# Billing for Teeth Removal



## klobo (Mar 7, 2012)

Hello,
When a Surgeon does surgery on a patient whose face was hit by a truck,,,he has to do many surgical procedures.  I know how to code and get paid for the medical procedures.
During the surgery, he also has to extract 4 teeth???
What code/codes/modifiers should I use for the teeth extraction to get paid???
We are billing Medical Insurance and not the patient's Dental Insurance.

Please help,
ken


----------



## bella2 (Mar 8, 2012)

Hi Ken,

The code for the extraction of a tooth or teeth is the unlisted code 41899.

Hope this helps,

Bella


----------



## jenndeshon (Mar 8, 2012)

I work in oral surgery and I frequently send dental codes to the medical insurances.
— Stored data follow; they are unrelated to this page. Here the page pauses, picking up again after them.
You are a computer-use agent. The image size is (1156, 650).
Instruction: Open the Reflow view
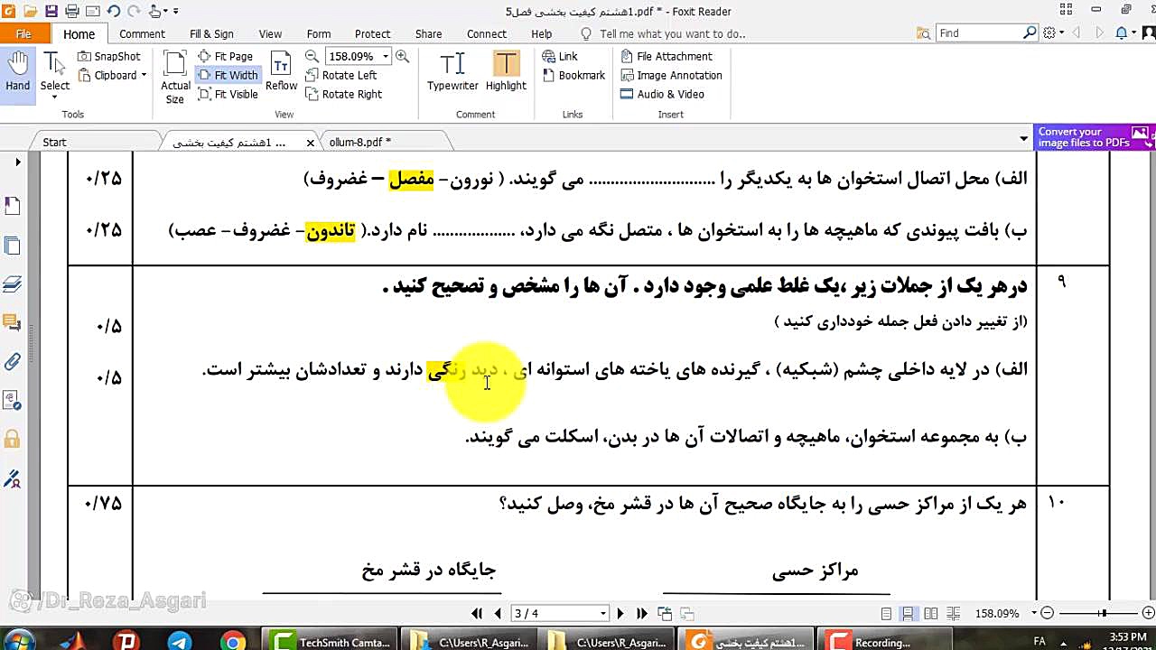tap(281, 72)
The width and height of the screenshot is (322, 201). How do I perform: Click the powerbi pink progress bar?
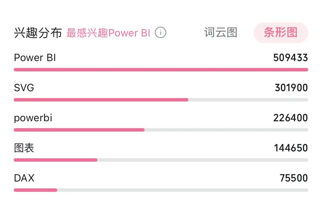pos(79,130)
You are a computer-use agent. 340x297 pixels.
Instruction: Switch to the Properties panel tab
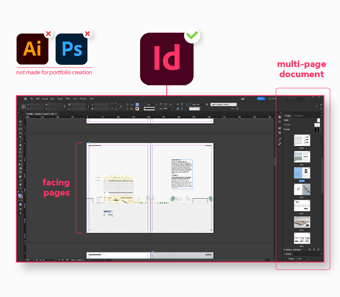(x=299, y=115)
Most of the dental codes can be found in HCPCS in the D section (D7140, D7210, D7220, D7230, D7240, etc.). The difficulty for you in using these codes may be in determining what level of extraction it is since your physician isn't an oral surgeon. I find that most medical insurances do not like the 41899 because it is a non-specific code, but in a trauma situation, they may accept it as long as you send supporting documentation along with it. 

Just thought I'd give you another option to consider.

Good luck!
Jennifer, CPC


----------



## jdatherton1 (Jan 5, 2017)

*Modifiers for multiple D7210 codes?*

Hey guys,

Anyone know what the allowable modifiers are for multiple D7210s?

Thanks!


----------